*** DATA IN THIS EXERCISE ***

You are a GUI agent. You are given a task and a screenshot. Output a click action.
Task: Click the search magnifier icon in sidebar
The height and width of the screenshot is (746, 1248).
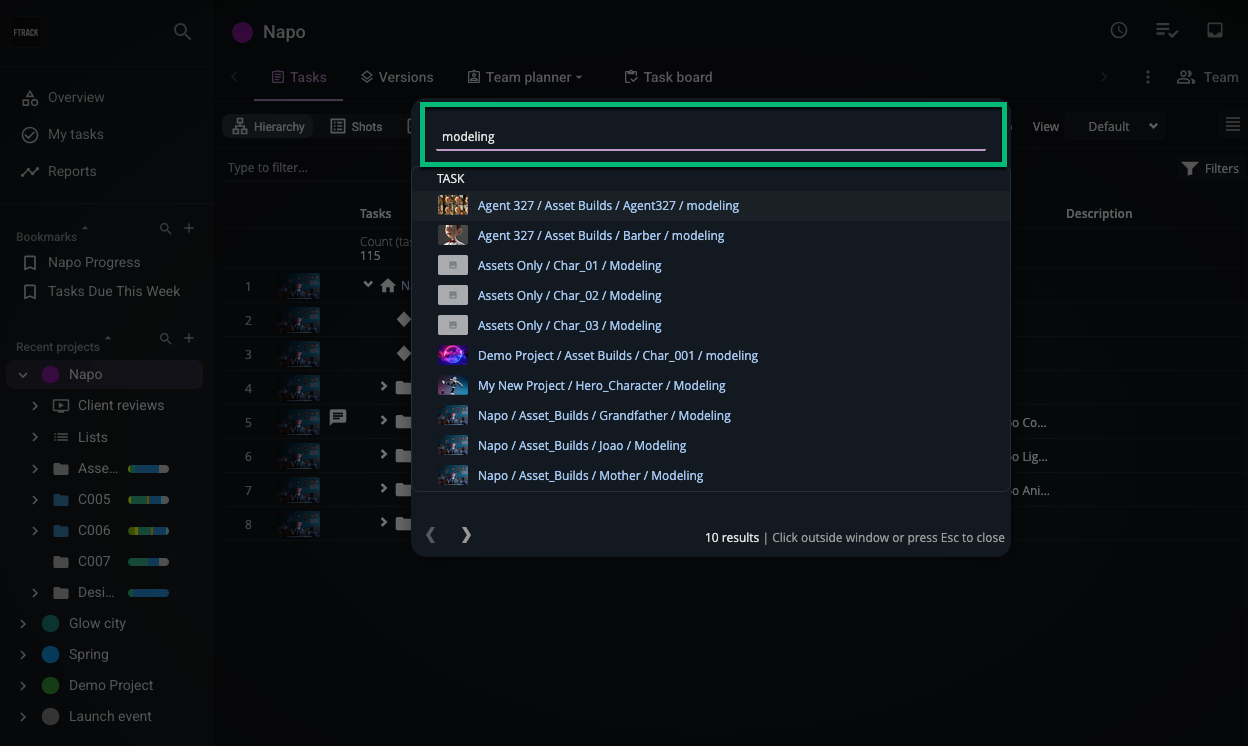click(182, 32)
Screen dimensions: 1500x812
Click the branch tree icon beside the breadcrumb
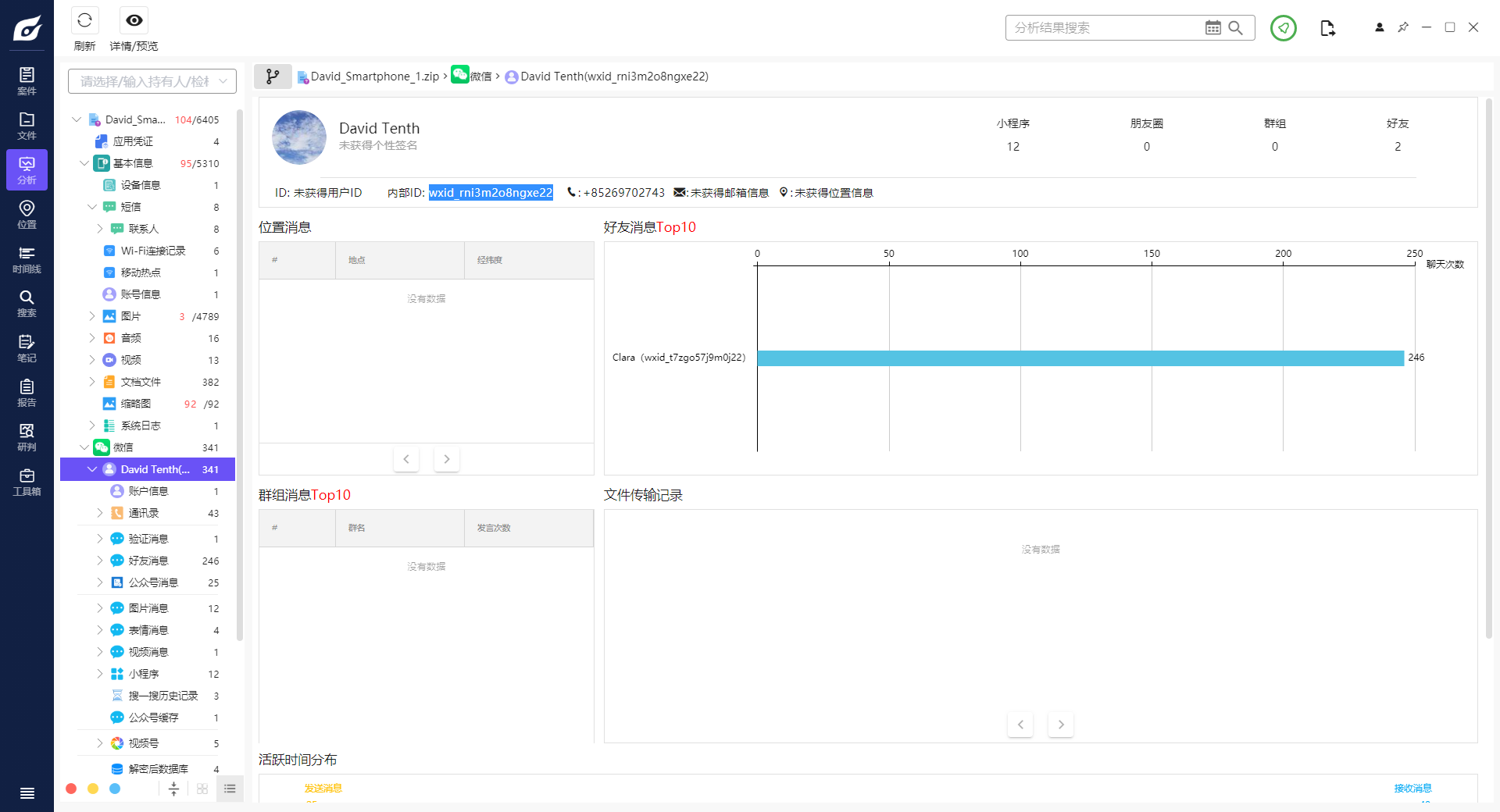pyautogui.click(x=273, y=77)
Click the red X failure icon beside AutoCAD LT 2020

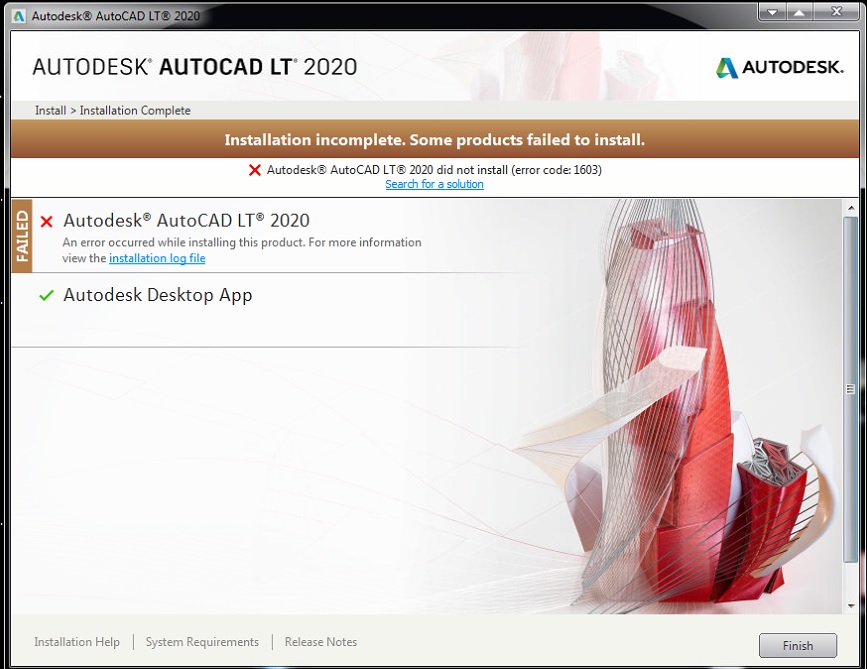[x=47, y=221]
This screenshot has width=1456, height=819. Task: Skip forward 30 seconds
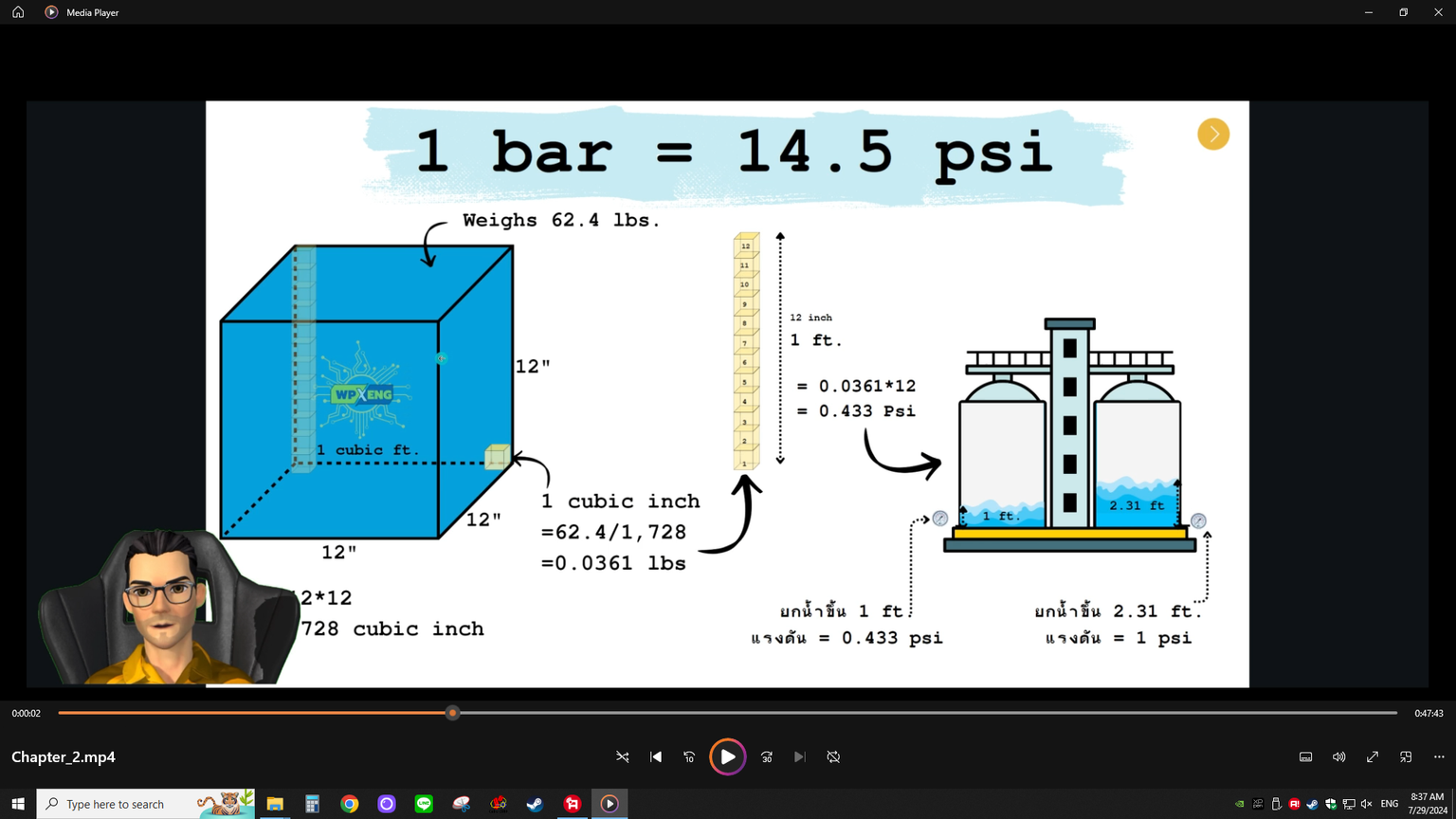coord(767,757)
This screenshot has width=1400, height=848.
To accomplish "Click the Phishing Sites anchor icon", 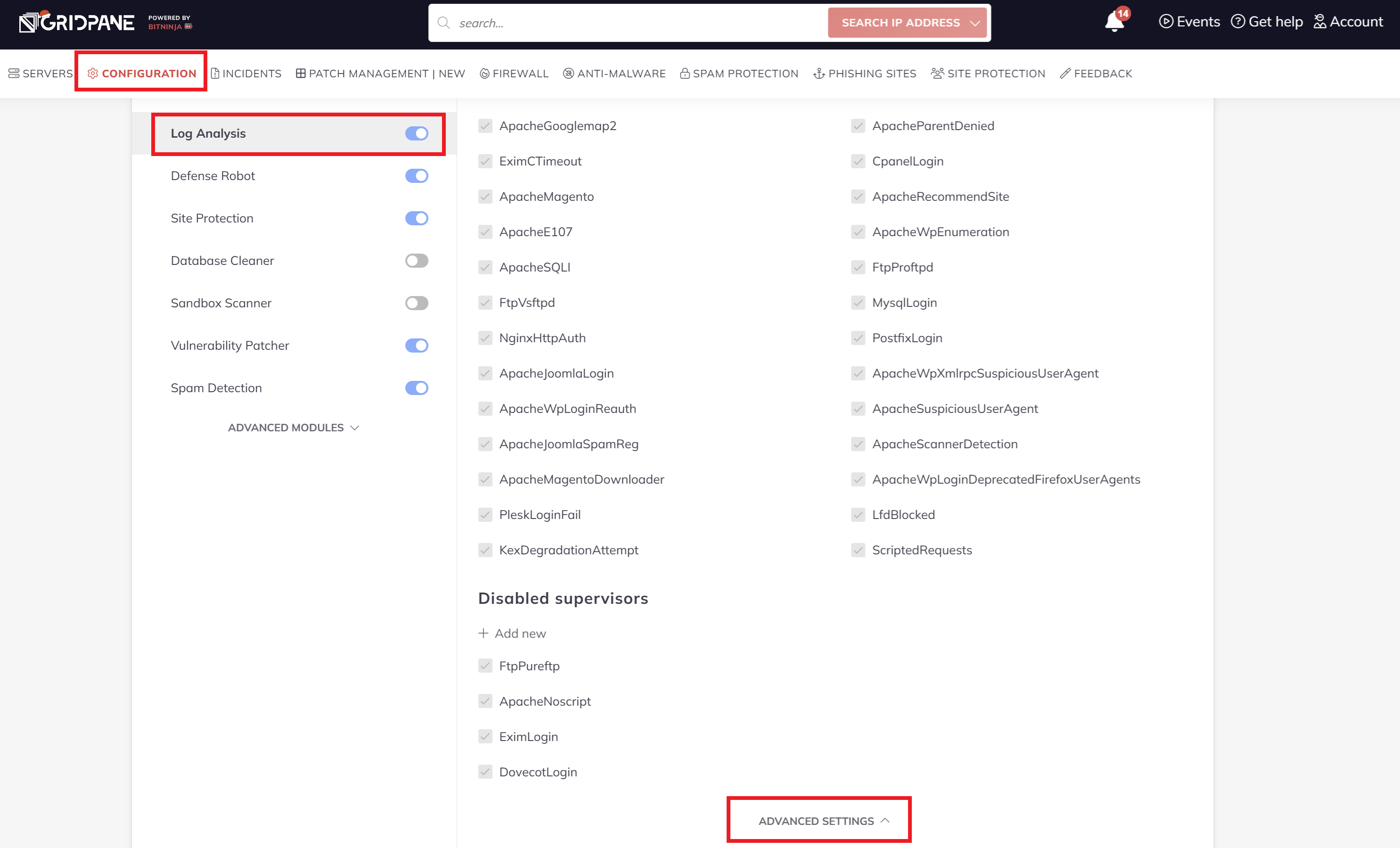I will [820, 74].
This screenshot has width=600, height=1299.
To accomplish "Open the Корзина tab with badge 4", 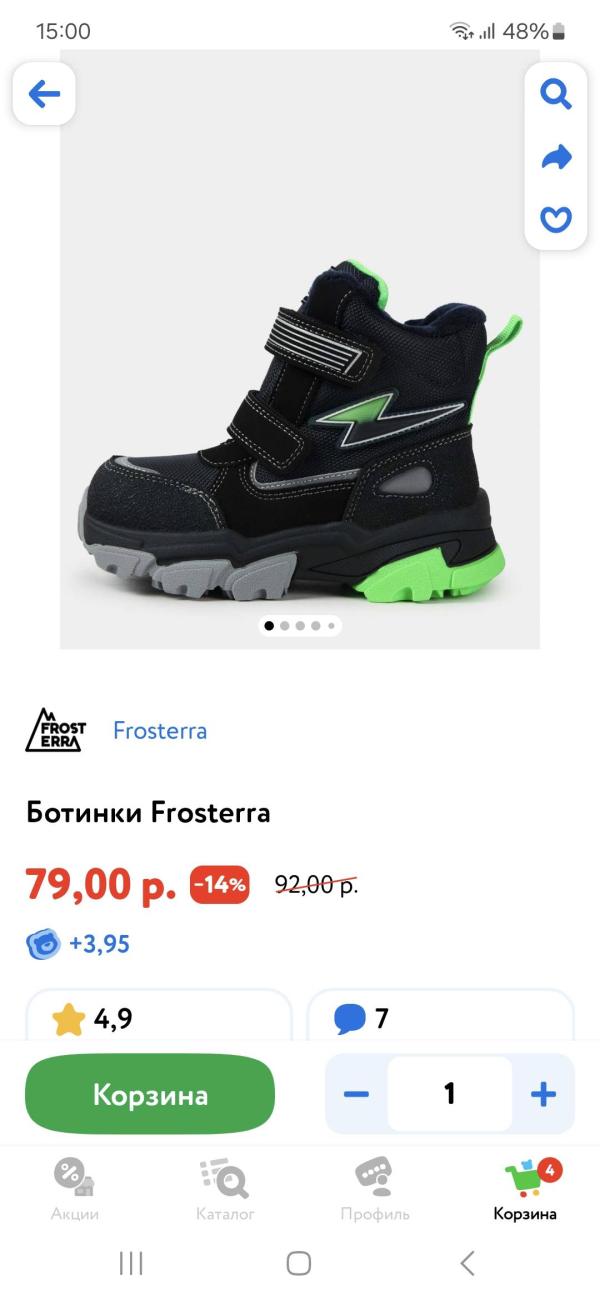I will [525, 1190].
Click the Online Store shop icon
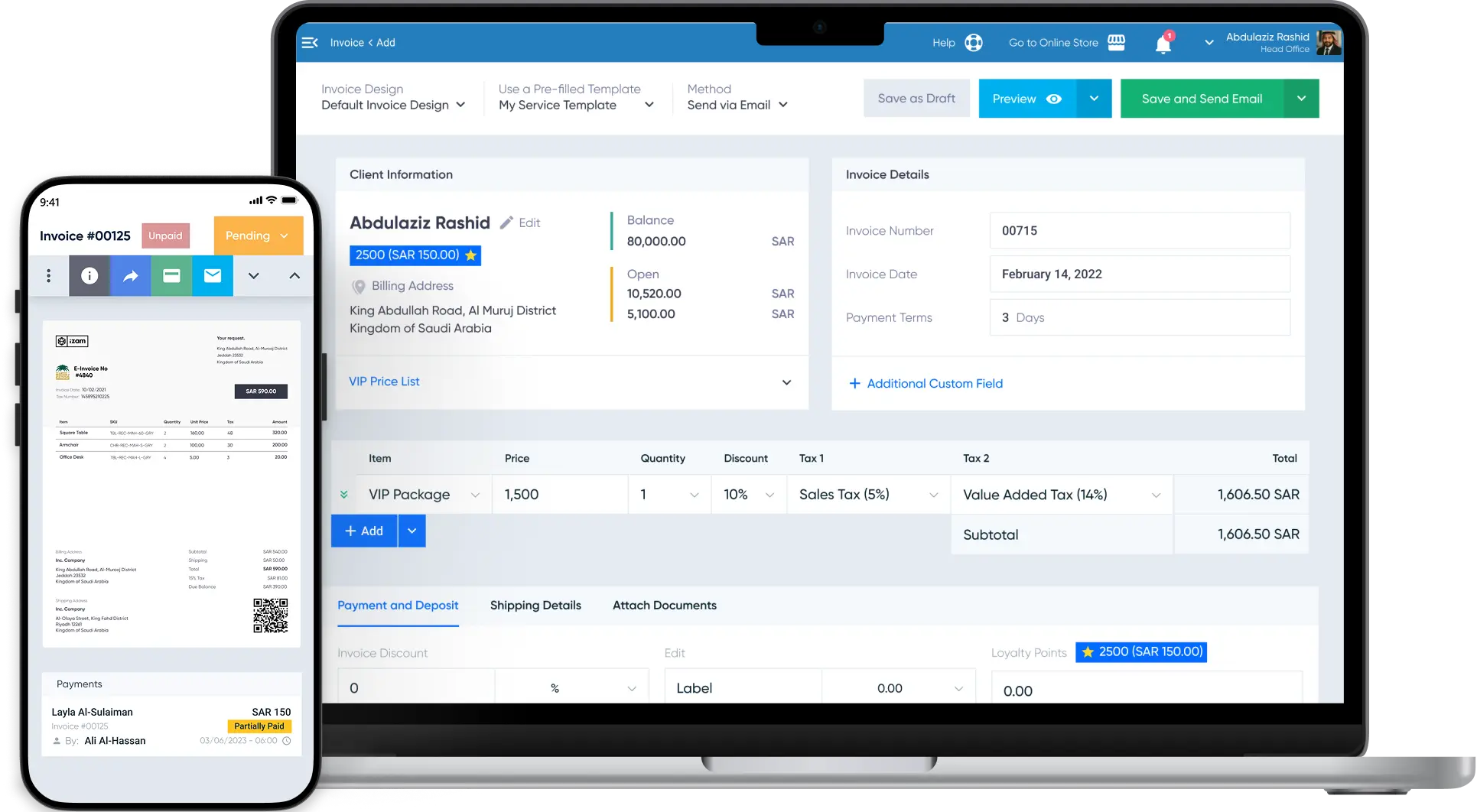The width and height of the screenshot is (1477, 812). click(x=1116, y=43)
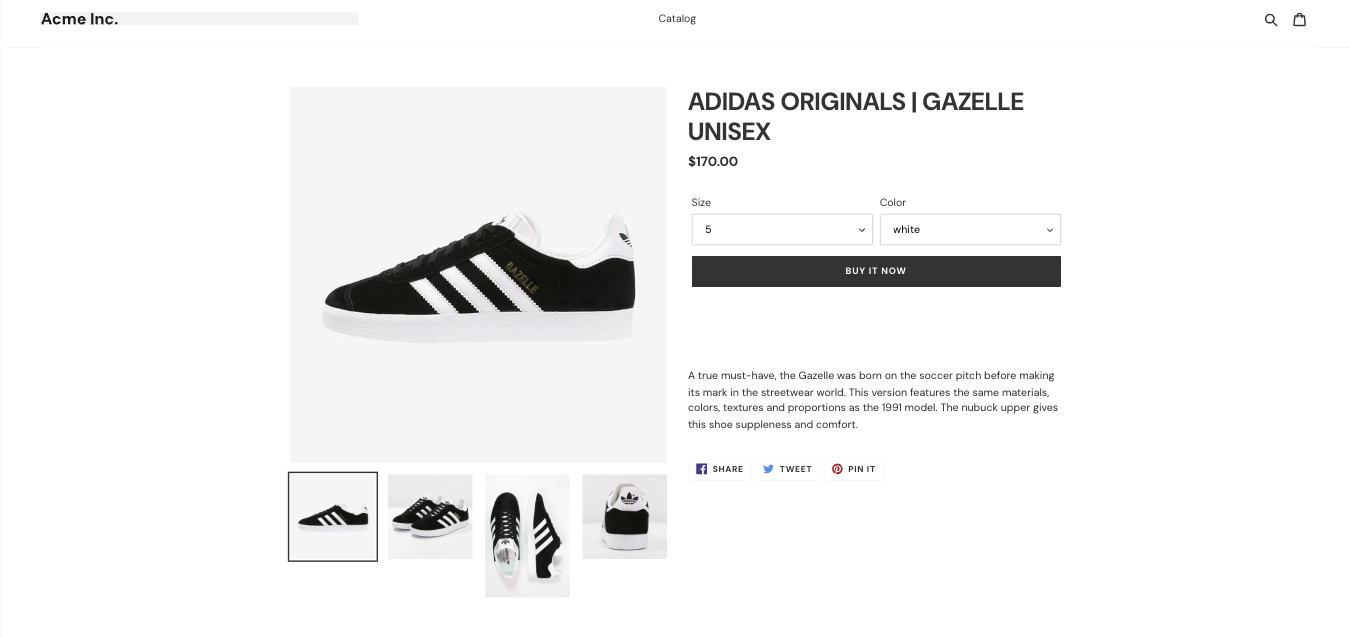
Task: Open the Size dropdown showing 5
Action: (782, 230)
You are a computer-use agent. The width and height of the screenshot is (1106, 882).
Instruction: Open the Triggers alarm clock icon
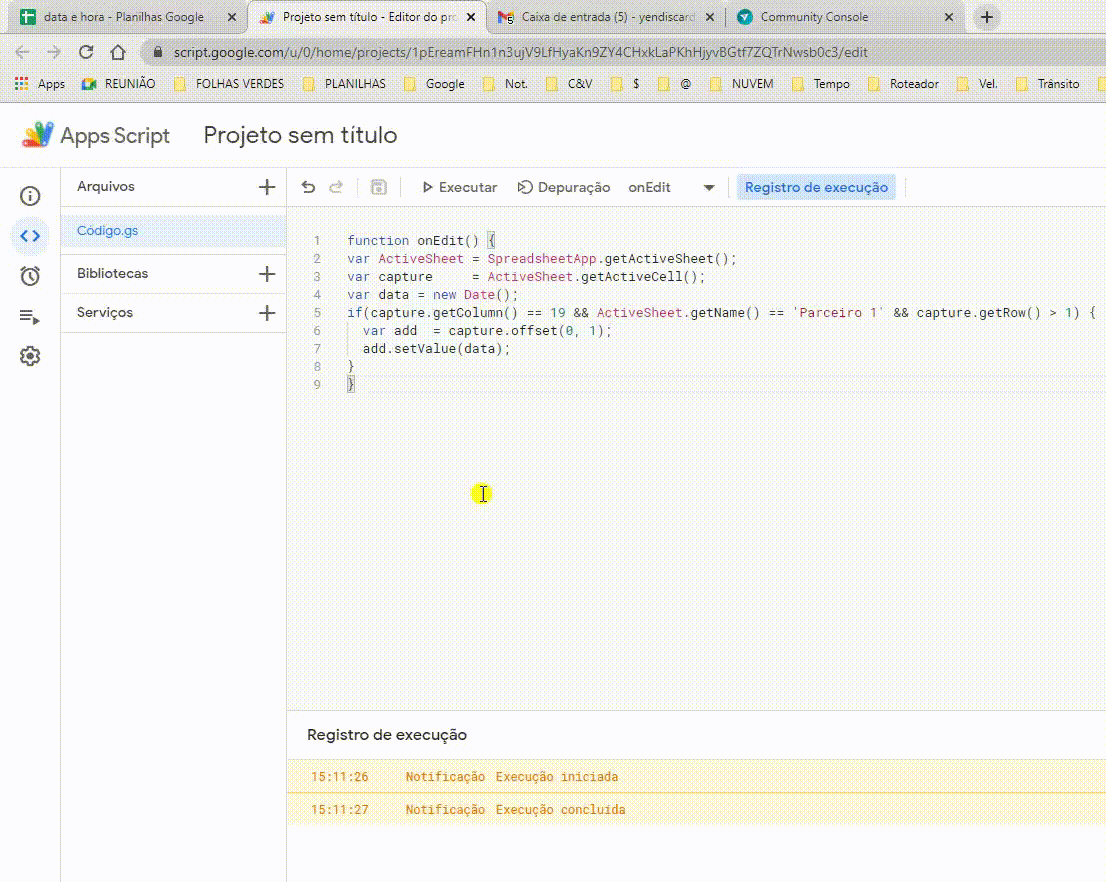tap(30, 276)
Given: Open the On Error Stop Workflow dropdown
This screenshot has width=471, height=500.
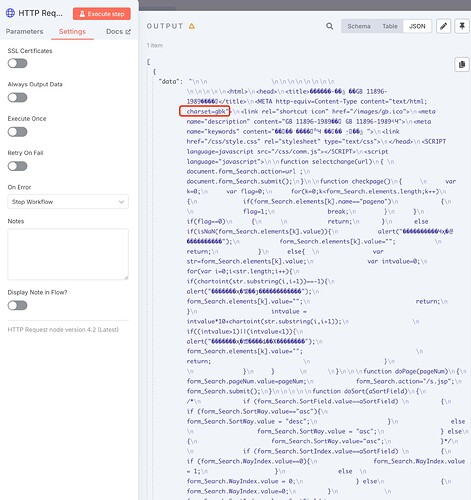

*** End of DATA IN THIS EXERCISE ***

**WHAT TO PRODUCE:** For every line above that holds the string "agent", add one to a count; give that count alone.

**RESPONSE TO THE TASK:** 2